___ Provided records ___
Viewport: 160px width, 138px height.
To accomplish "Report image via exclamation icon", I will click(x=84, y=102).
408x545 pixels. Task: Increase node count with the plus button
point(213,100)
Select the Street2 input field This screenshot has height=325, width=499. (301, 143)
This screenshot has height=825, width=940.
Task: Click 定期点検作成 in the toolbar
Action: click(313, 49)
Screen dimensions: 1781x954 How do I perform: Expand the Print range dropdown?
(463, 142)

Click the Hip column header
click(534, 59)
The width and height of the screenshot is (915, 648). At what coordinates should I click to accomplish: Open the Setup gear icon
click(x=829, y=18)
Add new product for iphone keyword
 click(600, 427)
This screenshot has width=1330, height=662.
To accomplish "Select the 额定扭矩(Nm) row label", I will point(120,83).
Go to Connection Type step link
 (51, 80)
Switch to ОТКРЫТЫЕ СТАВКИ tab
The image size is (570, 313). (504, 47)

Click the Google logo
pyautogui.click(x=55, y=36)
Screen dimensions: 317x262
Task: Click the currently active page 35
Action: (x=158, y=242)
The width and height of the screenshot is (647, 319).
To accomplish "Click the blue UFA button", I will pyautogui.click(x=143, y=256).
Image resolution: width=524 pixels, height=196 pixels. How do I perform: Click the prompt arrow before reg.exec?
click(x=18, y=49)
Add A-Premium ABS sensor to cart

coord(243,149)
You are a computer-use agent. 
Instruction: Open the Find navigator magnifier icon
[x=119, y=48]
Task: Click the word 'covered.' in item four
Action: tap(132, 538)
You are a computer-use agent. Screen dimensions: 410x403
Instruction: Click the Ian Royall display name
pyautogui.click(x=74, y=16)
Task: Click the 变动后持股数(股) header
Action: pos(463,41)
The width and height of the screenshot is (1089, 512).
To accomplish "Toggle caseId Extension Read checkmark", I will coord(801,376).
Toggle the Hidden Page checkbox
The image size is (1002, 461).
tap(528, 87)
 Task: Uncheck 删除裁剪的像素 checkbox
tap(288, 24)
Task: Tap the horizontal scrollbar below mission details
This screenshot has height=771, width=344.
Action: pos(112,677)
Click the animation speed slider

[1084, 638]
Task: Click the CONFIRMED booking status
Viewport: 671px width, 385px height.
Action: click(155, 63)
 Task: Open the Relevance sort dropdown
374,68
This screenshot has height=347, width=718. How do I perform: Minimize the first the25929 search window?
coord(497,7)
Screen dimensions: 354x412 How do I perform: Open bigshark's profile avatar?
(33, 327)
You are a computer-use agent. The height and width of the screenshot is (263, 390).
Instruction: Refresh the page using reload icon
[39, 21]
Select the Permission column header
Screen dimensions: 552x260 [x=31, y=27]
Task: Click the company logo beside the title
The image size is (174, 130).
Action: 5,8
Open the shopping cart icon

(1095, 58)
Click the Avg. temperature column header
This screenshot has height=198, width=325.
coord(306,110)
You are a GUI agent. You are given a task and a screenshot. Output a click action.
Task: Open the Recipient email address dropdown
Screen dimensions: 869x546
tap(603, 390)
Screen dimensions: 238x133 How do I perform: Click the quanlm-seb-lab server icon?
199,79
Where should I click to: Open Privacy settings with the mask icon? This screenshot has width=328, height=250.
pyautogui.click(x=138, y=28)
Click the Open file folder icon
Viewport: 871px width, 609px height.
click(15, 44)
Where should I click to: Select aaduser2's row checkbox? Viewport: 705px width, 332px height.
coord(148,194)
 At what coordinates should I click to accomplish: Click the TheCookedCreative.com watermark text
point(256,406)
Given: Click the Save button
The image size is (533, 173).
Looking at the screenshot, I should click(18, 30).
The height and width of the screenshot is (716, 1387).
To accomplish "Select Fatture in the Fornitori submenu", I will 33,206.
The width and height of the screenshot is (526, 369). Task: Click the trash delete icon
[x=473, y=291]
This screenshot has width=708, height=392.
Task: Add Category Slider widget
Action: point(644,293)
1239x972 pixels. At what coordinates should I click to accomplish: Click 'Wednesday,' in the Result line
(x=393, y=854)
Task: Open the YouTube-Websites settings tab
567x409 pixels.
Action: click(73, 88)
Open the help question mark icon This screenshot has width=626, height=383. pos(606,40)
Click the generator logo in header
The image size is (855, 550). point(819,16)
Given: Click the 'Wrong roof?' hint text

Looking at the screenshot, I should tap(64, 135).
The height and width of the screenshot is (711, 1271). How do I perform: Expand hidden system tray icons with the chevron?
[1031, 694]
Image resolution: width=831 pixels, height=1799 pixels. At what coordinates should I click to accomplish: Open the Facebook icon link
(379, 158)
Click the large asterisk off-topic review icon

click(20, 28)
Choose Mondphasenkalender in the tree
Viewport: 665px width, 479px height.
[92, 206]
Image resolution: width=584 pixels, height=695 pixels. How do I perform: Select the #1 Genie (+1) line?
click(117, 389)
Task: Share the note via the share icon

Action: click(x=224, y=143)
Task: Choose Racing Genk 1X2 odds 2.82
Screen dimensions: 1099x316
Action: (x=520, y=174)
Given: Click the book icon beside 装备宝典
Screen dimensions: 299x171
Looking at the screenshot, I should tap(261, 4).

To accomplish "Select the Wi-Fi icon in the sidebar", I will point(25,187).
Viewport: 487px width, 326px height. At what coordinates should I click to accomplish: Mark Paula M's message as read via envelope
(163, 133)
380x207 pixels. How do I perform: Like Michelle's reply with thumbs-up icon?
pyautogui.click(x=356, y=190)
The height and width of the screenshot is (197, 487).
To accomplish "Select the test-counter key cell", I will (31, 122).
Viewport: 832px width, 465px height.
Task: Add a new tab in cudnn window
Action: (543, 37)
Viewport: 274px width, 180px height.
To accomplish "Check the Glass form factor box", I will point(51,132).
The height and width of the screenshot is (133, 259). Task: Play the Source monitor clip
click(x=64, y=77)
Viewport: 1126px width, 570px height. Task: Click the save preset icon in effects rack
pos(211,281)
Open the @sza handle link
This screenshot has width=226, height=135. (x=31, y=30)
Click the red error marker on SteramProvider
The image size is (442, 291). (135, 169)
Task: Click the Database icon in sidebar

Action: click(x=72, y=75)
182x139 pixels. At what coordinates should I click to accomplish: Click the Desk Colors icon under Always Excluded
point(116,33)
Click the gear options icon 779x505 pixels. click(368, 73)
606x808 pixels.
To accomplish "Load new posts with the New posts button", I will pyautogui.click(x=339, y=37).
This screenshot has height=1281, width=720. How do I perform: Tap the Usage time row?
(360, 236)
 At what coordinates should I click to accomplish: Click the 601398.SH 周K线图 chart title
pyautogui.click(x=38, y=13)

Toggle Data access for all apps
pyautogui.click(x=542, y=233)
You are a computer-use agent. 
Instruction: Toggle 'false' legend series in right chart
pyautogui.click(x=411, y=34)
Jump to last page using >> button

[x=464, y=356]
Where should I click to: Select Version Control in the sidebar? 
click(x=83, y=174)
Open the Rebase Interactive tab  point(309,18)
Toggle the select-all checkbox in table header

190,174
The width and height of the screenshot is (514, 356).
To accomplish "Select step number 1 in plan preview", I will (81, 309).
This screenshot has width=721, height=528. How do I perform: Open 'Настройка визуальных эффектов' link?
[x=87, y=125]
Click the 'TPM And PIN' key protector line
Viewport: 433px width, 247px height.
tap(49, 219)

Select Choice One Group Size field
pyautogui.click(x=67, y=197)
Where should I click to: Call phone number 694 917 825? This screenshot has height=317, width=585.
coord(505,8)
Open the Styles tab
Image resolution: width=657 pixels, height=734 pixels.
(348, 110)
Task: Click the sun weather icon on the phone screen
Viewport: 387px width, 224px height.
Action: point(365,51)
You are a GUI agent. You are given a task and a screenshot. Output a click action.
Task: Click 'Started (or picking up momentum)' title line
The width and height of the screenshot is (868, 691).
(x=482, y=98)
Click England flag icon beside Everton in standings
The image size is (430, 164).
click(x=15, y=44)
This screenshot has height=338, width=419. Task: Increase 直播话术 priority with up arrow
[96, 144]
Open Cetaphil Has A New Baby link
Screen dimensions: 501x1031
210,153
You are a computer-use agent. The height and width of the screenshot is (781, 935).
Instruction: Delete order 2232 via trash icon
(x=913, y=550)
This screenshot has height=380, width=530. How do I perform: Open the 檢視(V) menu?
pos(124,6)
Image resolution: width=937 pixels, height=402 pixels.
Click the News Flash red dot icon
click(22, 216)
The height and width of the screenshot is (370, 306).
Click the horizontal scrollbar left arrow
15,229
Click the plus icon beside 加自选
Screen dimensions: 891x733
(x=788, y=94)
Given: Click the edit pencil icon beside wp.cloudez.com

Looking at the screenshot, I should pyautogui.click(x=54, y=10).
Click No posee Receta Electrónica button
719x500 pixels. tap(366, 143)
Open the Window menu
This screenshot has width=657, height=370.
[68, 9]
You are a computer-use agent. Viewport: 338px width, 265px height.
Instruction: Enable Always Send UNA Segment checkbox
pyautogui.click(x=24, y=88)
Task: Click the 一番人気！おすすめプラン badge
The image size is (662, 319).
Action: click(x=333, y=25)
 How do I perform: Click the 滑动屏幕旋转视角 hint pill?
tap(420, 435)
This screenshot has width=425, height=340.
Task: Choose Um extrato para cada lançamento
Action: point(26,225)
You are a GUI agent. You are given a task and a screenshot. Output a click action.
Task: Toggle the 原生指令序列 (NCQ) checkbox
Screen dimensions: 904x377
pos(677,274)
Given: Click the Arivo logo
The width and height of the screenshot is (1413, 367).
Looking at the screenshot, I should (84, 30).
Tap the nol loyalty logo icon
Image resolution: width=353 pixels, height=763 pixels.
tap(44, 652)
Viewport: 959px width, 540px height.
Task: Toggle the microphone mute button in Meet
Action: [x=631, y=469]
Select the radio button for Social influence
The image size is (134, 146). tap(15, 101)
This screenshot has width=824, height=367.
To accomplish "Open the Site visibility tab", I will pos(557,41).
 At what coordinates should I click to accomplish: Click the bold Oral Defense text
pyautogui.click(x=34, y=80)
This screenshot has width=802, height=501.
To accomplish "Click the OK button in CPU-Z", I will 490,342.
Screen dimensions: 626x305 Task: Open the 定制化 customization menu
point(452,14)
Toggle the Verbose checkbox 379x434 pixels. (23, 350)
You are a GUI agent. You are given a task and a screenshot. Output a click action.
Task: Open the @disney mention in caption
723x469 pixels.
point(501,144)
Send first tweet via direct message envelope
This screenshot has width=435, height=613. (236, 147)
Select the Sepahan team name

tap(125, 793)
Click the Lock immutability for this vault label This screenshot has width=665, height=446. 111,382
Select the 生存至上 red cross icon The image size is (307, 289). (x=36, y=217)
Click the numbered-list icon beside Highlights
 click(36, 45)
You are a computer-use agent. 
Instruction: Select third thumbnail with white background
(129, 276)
___
Retype the entries above exactly, but only from the line containing "567x409 pixels." through the line containing "Given: Click the book icon beside 装备宝典", both included.

567x409 pixels.
Action: click(73, 88)
Open the help question mark icon This screenshot has width=626, height=383. pos(606,40)
Click the generator logo in header
The image size is (855, 550). point(819,16)
Given: Click the 'Wrong roof?' hint text

Looking at the screenshot, I should tap(64, 135).
The height and width of the screenshot is (711, 1271). How do I perform: Expand hidden system tray icons with the chevron?
[1031, 694]
Image resolution: width=831 pixels, height=1799 pixels. At what coordinates should I click to accomplish: Open the Facebook icon link
(379, 158)
Click the large asterisk off-topic review icon

click(20, 28)
Choose Mondphasenkalender in the tree
Viewport: 665px width, 479px height.
[92, 206]
Image resolution: width=584 pixels, height=695 pixels. How do I perform: Select the #1 Genie (+1) line?
click(117, 389)
Task: Share the note via the share icon

Action: click(x=224, y=143)
Task: Choose Racing Genk 1X2 odds 2.82
Screen dimensions: 1099x316
Action: (x=520, y=174)
Given: Click the book icon beside 装备宝典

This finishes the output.